=== Information provided ===
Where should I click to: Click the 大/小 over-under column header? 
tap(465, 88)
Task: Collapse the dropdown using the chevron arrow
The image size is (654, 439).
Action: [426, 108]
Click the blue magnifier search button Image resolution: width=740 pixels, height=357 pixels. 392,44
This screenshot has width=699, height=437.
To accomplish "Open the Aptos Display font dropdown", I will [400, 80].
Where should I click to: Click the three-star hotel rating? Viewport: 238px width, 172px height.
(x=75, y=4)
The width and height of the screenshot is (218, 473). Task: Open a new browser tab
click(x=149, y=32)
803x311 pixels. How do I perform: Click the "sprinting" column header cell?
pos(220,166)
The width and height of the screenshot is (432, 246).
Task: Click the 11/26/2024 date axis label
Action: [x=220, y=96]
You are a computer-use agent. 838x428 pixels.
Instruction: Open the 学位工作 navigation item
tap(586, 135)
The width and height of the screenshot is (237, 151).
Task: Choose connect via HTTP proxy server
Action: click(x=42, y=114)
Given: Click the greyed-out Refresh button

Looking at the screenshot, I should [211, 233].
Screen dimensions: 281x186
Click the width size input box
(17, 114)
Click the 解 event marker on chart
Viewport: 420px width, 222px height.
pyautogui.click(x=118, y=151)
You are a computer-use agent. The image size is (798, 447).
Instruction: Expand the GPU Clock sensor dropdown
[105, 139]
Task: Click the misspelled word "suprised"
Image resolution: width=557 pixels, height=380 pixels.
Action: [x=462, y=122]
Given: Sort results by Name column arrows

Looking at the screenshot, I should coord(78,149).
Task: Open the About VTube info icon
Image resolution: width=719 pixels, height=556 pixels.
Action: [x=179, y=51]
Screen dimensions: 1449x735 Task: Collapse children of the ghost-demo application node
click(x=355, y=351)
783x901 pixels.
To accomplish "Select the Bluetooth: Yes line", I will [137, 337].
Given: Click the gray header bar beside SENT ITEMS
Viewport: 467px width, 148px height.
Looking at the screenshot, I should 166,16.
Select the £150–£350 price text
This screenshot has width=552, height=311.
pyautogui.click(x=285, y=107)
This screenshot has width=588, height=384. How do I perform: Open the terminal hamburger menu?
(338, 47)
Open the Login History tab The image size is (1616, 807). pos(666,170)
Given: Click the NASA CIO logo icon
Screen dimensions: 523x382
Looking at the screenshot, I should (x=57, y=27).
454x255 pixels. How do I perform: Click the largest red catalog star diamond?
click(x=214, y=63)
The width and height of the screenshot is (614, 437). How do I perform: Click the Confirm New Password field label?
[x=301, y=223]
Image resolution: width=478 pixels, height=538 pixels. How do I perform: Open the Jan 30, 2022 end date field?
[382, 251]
===
From the material above, set down exactly the lines starting at the one with "Task: Open the About VTube info icon" and ending at the one with "783x901 pixels.", end lines included.

Task: Open the About VTube info icon
Image resolution: width=719 pixels, height=556 pixels.
Action: [x=179, y=51]
Screen dimensions: 1449x735 Task: Collapse children of the ghost-demo application node
click(x=355, y=351)
783x901 pixels.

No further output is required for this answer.